AREA 2011 - 2012

AREA 111 Hidup Laksana Kanvas …

4,527 Views

TejomusikKado perayaan, termasuk perayaan ulang tahun, bisa macem-macem wujudnya. Salah satu wajahnya adalah bingkisan gambar-gambar buat majalah area pas ultah.

Kota begitu pula. Malah perayaan kota bukan selagi ulang tahun saja. Ada peristiwa olahraga, seperti di Palembang, kota berhias. Ada kehadiran Ramadhan, Natal dan lain-lain kota berdandan. Orang-orang partai sibuk kongres, kota berbenah.
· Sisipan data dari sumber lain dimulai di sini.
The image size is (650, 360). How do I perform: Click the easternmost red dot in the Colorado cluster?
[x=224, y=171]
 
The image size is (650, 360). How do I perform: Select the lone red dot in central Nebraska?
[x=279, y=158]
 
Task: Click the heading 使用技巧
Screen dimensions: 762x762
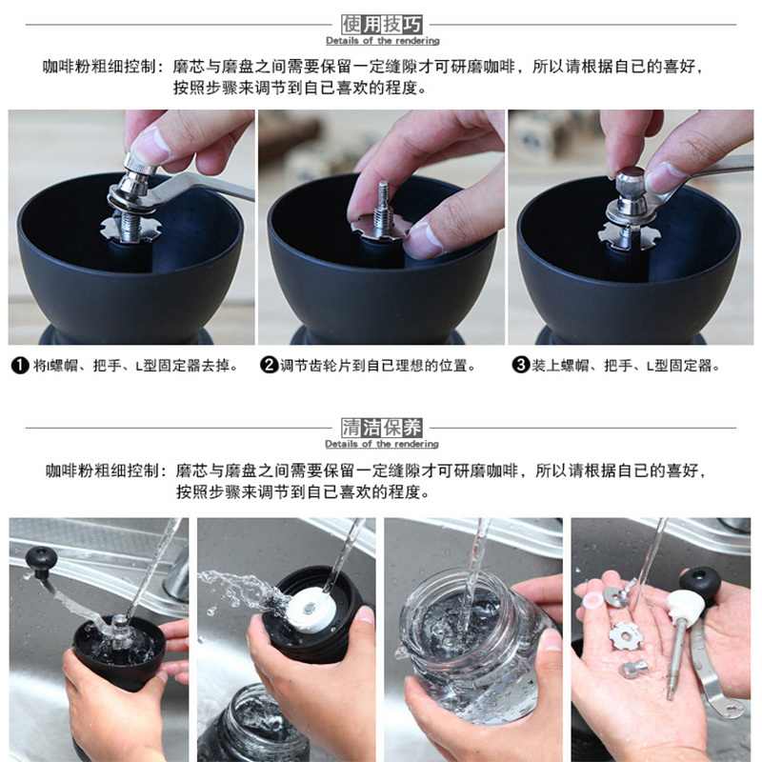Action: pos(382,25)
Paling mencolok dari sosok kota dalam mematut-matut diri adalah seni rupa. Entah itu grafiti, mural, poster, stiker, baliho dan lain-lain. Setidaknya sejak apa yang disebut “reformasi” 1998, tiang-tiang jalan layang dan dinding-dinding Ibukota dipenuhi kesenian. Senimannya kerap disebut bomber atau writer.      Saya ndak tahu gimana jelasnya ketentuan semua itu dalam peraturan daerah. Yang jelas, banyak coretan maupun lukisan di ruang publik Jakarta yang kian marak saat event Jak@rt 2001 dihapus. Tak sedikit para bomber diminta kembali mencat putih karya mereka.

Apakah dengan sirnanya seni rupa jalanan kemudian kota menjadi indah?

Wah, indah atau tidak perkara debatable. Ada teman yang menganggap indah segala hal yang tampak neat. Tapi banyak juga yang justru stres dengan segala kerapih-jalian. Apalagi kalau pasangannya setiap saat tak punya perbuatan lain kecuali beres-beres. Pusing juga lho melihat isteri/suami/kekasih yang tiap detik kerjanya beres-bereeeeees melulu agar ruangan menjadi neat.

Pada ruang kota, kekasih model begitu adalah Satpol PP. Entah berapa ribu dalam sehari mereka mencopot spanduk maupun baliho terutama reklame politik usai pemilu.

Padahal, seingat saya, sejak awal 1990 tinggal di Jakarta belum pernah pandangan mata saya ke lampu merah terhalangi oleh spanduk maupun baliho. Pembikin kacau pandangan ke lampu merah seringnya justru daun-daun dan ranting pohon yang tak dirapihkan oleh bagian pertamanan kota.

Ah, tentu saya setuju spanduk, baliho dan lain-lain ditertibkan Satpol PP.  Asal jelas abis itu semuanya tidak dibuang sia-sia. Menjadikan bahan-bahan bekas baliho sebagai tenda warung-warung pinggir jalan terkesan indah. Bener. Ketimbang membuangnya ke TPA Bantar Gebang dan lain-lain.

Setiap ada pemilu termasuk pemilukada, saya sering berdoa agar sudahlah pesta demokrasi itu cepat-cepat rampung sehingga kain-kain maupun vinil-vinil baliho gambar caleg dan cagub bisa cepat-cepat punya manfaat lebih nyata: Menjadi tenda warung-warung jalanan.

Kebalikan dari kisah baliho politik adalah kisah bendera Sang Saka Merah Putih. Dikisahkan bendera yang sudah dijahit oleh Ibu Fatmawati terlalu kecil untuk menjadi kebanggaan. Bu Fat ingin membikin lagi yang lebih besar, namun yang tersedia cuma kain putih bekas sprei.

Melihat itu Brigjen (Purn) Lukas Kustaryo putar-putar Jakarta. Ia mendapat kain merah bekas tenda tukang soto Madura. Jadilah bendera pusaka yang, karena kondisinya, tak dikibarkan lagi sejak 1969.

Tulisan ini tidak untuk membandingkan mana yang lebih terhormat: dari baliho pemilu menjadi tenda warung makan, atau dari tenda warung makan menjadi bendera pusaka.

Saya cuma ingin bilang bahwa kehidupan adalah kanvas. Asal menghapus segala rupa, termasuk meniadakan grafiti, mural dan lain-lain di ruang publik, sama saja dengan meniadakan warna-warni dalam kanvas kita bersama.